Dataset items
----
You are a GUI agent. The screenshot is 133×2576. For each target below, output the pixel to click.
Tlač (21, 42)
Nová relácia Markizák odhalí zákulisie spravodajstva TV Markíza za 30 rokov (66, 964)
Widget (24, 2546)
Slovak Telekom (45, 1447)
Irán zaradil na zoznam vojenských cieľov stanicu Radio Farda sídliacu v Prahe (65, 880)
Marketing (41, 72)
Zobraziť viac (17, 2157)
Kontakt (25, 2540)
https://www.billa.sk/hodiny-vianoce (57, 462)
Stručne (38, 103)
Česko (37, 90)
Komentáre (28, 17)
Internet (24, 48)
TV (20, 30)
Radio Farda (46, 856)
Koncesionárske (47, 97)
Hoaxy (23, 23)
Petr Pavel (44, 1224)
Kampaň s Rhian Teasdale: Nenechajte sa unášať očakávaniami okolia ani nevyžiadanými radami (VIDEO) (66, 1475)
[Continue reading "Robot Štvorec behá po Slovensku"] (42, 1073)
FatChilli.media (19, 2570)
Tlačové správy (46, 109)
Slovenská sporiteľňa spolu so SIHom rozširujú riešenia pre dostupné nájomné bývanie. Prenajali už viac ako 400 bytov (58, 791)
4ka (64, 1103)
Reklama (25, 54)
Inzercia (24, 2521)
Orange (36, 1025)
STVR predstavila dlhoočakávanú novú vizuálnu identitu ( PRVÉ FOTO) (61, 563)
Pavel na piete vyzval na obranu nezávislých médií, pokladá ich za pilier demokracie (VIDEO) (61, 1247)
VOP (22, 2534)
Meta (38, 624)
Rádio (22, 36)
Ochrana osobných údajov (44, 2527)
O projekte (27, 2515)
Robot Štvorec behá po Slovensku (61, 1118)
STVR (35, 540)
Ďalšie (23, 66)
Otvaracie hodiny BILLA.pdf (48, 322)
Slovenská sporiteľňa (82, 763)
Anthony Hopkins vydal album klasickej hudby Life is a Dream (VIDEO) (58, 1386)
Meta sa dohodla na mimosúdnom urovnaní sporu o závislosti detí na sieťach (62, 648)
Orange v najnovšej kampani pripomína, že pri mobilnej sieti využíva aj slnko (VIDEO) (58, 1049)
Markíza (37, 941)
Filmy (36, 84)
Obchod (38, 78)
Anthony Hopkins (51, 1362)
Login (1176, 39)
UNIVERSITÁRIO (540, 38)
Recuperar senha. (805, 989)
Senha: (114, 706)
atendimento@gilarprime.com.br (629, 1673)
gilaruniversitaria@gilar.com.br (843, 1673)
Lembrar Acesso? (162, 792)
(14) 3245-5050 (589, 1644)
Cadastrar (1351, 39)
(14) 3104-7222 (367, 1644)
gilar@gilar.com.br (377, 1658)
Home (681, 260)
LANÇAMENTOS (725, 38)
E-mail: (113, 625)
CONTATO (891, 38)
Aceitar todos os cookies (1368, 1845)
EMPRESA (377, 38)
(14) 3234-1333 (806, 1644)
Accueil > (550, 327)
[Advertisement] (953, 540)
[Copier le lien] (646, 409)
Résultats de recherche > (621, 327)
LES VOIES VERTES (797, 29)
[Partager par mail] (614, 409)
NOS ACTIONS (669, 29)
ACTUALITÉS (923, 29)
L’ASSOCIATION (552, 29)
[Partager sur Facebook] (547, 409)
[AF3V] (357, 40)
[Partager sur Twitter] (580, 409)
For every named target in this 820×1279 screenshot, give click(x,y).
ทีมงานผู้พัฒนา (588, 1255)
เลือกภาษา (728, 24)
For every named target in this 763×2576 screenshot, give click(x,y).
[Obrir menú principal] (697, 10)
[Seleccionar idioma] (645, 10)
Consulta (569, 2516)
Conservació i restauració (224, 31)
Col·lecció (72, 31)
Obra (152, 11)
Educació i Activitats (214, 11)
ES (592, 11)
----
> _WHAT THE EXERCISE ASKS_
Repeat the records above exactly, with nothing left out.

> _SOLUTION_
You are a GUI agent. The screenshot is 133×2576. For each target below, output the pixel to click.
Tlač (21, 42)
Nová relácia Markizák odhalí zákulisie spravodajstva TV Markíza za 30 rokov (66, 964)
Widget (24, 2546)
Slovak Telekom (45, 1447)
Irán zaradil na zoznam vojenských cieľov stanicu Radio Farda sídliacu v Prahe (65, 880)
Marketing (41, 72)
Zobraziť viac (17, 2157)
Kontakt (25, 2540)
https://www.billa.sk/hodiny-vianoce (57, 462)
Stručne (38, 103)
Česko (37, 90)
Komentáre (28, 17)
Internet (24, 48)
TV (20, 30)
Radio Farda (46, 856)
Koncesionárske (47, 97)
Hoaxy (23, 23)
Petr Pavel (44, 1224)
Kampaň s Rhian Teasdale: Nenechajte sa unášať očakávaniami okolia ani nevyžiadanými radami (VIDEO) (66, 1475)
[Continue reading "Robot Štvorec behá po Slovensku"] (42, 1073)
FatChilli.media (19, 2570)
Tlačové správy (46, 109)
Slovenská sporiteľňa spolu so SIHom rozširujú riešenia pre dostupné nájomné bývanie. Prenajali už viac ako 400 bytov (58, 791)
4ka (64, 1103)
Reklama (25, 54)
Inzercia (24, 2521)
Orange (36, 1025)
STVR predstavila dlhoočakávanú novú vizuálnu identitu ( PRVÉ FOTO) (61, 563)
Pavel na piete vyzval na obranu nezávislých médií, pokladá ich za pilier demokracie (VIDEO) (61, 1247)
VOP (22, 2534)
Meta (38, 624)
Rádio (22, 36)
Ochrana osobných údajov (44, 2527)
O projekte (27, 2515)
Robot Štvorec behá po Slovensku (61, 1118)
STVR (35, 540)
Ďalšie (23, 66)
Otvaracie hodiny BILLA.pdf (48, 322)
Slovenská sporiteľňa (82, 763)
Anthony Hopkins vydal album klasickej hudby Life is a Dream (VIDEO) (58, 1386)
Meta sa dohodla na mimosúdnom urovnaní sporu o závislosti detí na sieťach (62, 648)
Orange v najnovšej kampani pripomína, že pri mobilnej sieti využíva aj slnko (VIDEO) (58, 1049)
Markíza (37, 941)
Filmy (36, 84)
Obchod (38, 78)
Anthony Hopkins (51, 1362)
Login (1176, 39)
UNIVERSITÁRIO (540, 38)
Recuperar senha. (805, 989)
Senha: (114, 706)
atendimento@gilarprime.com.br (629, 1673)
gilaruniversitaria@gilar.com.br (843, 1673)
Lembrar Acesso? (162, 792)
(14) 3245-5050 (589, 1644)
Cadastrar (1351, 39)
(14) 3104-7222 (367, 1644)
gilar@gilar.com.br (377, 1658)
Home (681, 260)
LANÇAMENTOS (725, 38)
E-mail: (113, 625)
CONTATO (891, 38)
Aceitar todos os cookies (1368, 1845)
EMPRESA (377, 38)
(14) 3234-1333 (806, 1644)
Accueil > (550, 327)
[Advertisement] (953, 540)
[Copier le lien] (646, 409)
Résultats de recherche > (621, 327)
LES VOIES VERTES (797, 29)
[Partager par mail] (614, 409)
NOS ACTIONS (669, 29)
ACTUALITÉS (923, 29)
L’ASSOCIATION (552, 29)
[Partager sur Facebook] (547, 409)
[AF3V] (357, 40)
[Partager sur Twitter] (580, 409)
For every named target in this 820×1279 screenshot, give click(x,y).
ทีมงานผู้พัฒนา (588, 1255)
เลือกภาษา (728, 24)
For every named target in this 763×2576 screenshot, give click(x,y).
[Obrir menú principal] (697, 10)
[Seleccionar idioma] (645, 10)
Consulta (569, 2516)
Conservació i restauració (224, 31)
Col·lecció (72, 31)
Obra (152, 11)
Educació i Activitats (214, 11)
ES (592, 11)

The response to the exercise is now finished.